→ TEXTE:
################

C’est apparemment sur ce calcul que l’abbé de Caveyrac a fait l’apologie de la Saint-Barthélemy : il a prétendu que le massacre de soixante et dix mille hommes, plus ou moins, était une bagatelle dans un royaume alors florissant, peuplé de vingt-neuf millions d’hommes qui nageaient dans l’abondance.
Cependant la vérité est que la France avait peu d’hommes et peu de blé, et qu’elle était excessivement misérable, ainsi que l’Allemagne.
Dans le court espace du règne enfin tranquille de Henri IV, pendant l’administration économe du duc de Sully, les Français, en 1597, eurent une abondante récolte ; ce qu’ils n’avaient pas vu depuis qu’ils étaient nés. Aussitôt ils vendirent tout leur blé aux étrangers, qui n’avaient pas fait de si heureuses moissons, ne doutant pas que l’année 1598 ne fût encore meilleure que la précédente. Elle fut très mauvaise ; le peuple alors fut dans le cas de mademoiselle Bernard, qui avait vendu ses chemises et ses drapes pour acheter un collier ; elle fut obligée de vendre son collier à perte pour avoir des draps et des chemises. Le peuple pâtit davantage. On racheta chèrement le même blé qu’on avait vendu à un prix médiocre.

################

→ EXTRAITS DE DONNÉES:
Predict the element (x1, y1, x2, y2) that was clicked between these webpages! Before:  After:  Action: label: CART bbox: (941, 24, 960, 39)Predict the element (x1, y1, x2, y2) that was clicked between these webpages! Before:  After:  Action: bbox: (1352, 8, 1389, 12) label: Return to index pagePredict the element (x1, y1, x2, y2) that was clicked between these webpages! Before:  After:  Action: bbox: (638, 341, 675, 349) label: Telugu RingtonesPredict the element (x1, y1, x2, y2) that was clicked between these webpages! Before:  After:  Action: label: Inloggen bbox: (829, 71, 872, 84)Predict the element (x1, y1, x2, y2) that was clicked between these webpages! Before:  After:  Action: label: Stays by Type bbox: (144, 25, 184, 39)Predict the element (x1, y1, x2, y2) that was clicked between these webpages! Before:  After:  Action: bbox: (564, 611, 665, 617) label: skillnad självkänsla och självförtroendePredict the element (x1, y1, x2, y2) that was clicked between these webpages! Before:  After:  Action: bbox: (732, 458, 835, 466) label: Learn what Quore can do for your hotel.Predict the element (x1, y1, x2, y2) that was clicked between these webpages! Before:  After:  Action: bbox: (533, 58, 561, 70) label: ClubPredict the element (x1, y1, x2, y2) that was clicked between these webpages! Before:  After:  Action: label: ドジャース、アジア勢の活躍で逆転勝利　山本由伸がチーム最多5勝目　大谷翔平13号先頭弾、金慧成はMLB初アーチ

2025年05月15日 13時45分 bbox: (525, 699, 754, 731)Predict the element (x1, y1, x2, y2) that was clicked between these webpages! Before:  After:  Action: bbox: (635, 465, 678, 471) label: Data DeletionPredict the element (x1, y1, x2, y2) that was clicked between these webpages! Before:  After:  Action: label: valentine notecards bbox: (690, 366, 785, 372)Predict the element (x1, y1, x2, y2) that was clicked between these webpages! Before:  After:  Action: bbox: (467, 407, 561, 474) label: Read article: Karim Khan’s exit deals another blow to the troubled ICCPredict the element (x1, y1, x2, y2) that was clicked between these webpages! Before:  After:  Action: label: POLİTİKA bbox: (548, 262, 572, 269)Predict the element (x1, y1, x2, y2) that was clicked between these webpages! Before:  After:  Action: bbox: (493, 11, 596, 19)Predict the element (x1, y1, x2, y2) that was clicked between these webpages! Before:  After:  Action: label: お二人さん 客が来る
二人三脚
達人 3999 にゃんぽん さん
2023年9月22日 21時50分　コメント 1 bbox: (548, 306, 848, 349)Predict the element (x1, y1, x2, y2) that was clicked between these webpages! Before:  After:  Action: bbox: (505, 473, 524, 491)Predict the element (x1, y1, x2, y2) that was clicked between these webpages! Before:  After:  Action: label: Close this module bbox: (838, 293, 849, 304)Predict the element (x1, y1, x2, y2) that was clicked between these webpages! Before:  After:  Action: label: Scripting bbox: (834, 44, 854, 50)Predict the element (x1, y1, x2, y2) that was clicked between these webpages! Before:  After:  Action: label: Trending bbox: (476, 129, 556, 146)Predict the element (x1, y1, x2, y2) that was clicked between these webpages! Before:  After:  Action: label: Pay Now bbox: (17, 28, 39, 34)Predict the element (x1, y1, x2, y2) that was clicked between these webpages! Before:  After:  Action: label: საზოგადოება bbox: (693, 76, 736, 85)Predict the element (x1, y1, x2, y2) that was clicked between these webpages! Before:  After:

################

→ CONSIGNES:
**a)** Recopiez le passage du texte ci-dessus qui va de « C’est apparemment sur » à « ainsi que l’Allemagne. ».
**b)** D'après le texte, en quelle année les Français eurent-ils une abondante récolte sous le règne de Henri IV ?
**c)** Indiquez pour chaque affirmation si elle concorde avec le texte, par oui ou par non, en citant à l'identique les mots du texte qui tranchent.
(i) Selon l'abbé de Caveyrac, le royaume était peuplé de vingt-neuf millions d'hommes.
(ii) L'année 1598 fut meilleure que l'année 1597.
(iii) Les Français vendirent tout leur blé aux étrangers.

→ RÉPONSES FINALES:
**a)**
C’est apparemment sur ce calcul que l’abbé de Caveyrac a fait l’apologie de la Saint-Barthélemy : il a prétendu que le massacre de soixante et dix mille hommes, plus ou moins, était une bagatelle dans un royaume alors florissant, peuplé de vingt-neuf millions d’hommes qui nageaient dans l’abondance.
Cependant la vérité est que la France avait peu d’hommes et peu de blé, et qu’elle était excessivement misérable, ainsi que l’Allemagne.

**b)** En 1597.

**c)**
(i) Oui : « peuplé de vingt-neuf millions d’hommes qui nageaient dans l’abondance »
(ii) Non : « Elle fut très mauvaise »
(iii) Oui : « Aussitôt ils vendirent tout leur blé aux étrangers »